82 cinsel taciz, 74 çıplak arama

Toplum/Yaşam Haberleri —

Kadın eylemleri / foto:AFP

Kadın eylemleri / foto:AFP

  • Gözaltında Cinsel Taciz ve Tecavüze Karşı Hukuki Yardım Ofisi, her yıl 25 Kasım’da hazırladığı başvuru raporuna göre 82 kişi cinsel işkenceye, 74’ü çıplak aramaya maruz kaldı.

ERDOĞAN ALAYUMAT/İSTANBUL

Gözaltında Cinsel Taciz ve Tecavüze Karşı Hukuki Yardım Ofisi, her yıl 25 Kasım’da hazırladığı başvuru raporunu açıkladı. Ofisin 2025 raporunda 98 başvurudan 82’sinin cinsel taciz, 74’ünün çıplak arama, 61’inin tıbbi işkence, 56’sının psikolojik işkence ve 52’sinin darp vakası olduğu belirtilerek, kadınlara yönelik şiddetin boyutunun giderek büyüdüğünü açıkladı.

Satırlar
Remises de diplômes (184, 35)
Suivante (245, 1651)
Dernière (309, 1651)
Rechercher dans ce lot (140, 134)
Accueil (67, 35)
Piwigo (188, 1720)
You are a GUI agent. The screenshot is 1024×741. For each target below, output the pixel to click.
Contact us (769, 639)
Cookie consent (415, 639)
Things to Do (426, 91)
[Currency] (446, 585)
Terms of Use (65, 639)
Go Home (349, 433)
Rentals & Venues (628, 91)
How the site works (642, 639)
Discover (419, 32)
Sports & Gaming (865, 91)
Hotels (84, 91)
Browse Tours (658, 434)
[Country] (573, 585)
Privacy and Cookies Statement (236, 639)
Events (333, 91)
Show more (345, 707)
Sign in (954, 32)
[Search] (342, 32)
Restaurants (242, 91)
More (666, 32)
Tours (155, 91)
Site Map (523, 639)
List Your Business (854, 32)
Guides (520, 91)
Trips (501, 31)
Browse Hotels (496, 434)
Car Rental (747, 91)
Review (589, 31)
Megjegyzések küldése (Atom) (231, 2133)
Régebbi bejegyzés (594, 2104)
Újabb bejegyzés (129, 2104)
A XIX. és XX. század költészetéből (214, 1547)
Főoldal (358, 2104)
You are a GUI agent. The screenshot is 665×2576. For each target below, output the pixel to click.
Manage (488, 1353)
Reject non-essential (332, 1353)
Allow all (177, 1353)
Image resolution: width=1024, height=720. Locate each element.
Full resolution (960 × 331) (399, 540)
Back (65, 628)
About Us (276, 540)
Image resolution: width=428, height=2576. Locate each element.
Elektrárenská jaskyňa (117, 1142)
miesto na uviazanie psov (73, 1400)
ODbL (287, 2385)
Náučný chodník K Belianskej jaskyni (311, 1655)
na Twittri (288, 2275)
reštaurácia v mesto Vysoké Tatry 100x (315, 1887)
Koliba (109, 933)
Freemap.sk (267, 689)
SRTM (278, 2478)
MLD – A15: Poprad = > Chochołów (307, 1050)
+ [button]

Yönerge ve koşullar
Gözaltında cinsel taciz raporuyla ilgili haberi kaldığı yerden sürdürün.

Alıştırma yanıtı
Gözaltında Cinsel Taciz ve Tecavüze Karşı Hukuki Yardım Ofisi, kuruluşunun 28. yılında hazırladığı raporla Türkiye’de gözaltı merkezleri, cezaevleri, geri gönderme merkezleri ve kamusal alanlarda yaşanan cinsel işkence vakalarının boyutunu ortaya koydu. Ofis, 1997’den bu yana gözaltında, ev ve köy baskınlarında, sokakta, okulda ve işyerinde cinsel işkenceye maruz kalan kadınlara ve trans kadınlara ücretsiz hukuki yardım sağlıyor. Ancak 28 yıllık çalışmanın ardından “pratikte çok fazla şey değişmedi” değerlendirmesinde bulundu.

Raporda, Türkiye’nin yazılı hukukunda 1997’den bu yana belirli ilerlemeler kaydedilmiş olsa da, uygulamada sistematik sorunların sürdürüldüğü vurgulandı. 1997’de Türk Ceza Kanunu’nda kadına yönelik şiddete dair bir bölüm bulunmadığı, tecavüz suçunun tanımının son derece yetersiz olduğu, cinsel taciz suçunun ise tanımlı bile olmadığı hatırlatılırken, kadın mücadelesinin etkisiyle tecavüz suçunun kapsamının genişletildiği, cinsel tacizin tanımlandığı, bekaret kontrolünün belirli kurallara bağlandığı aktarılıyor. Raporda tüm bu değişikliklere rağmen, özellikle işkencenin belgelenmesi konusunda hiçbir ilerleme olmadığına dikkat çekiliyor.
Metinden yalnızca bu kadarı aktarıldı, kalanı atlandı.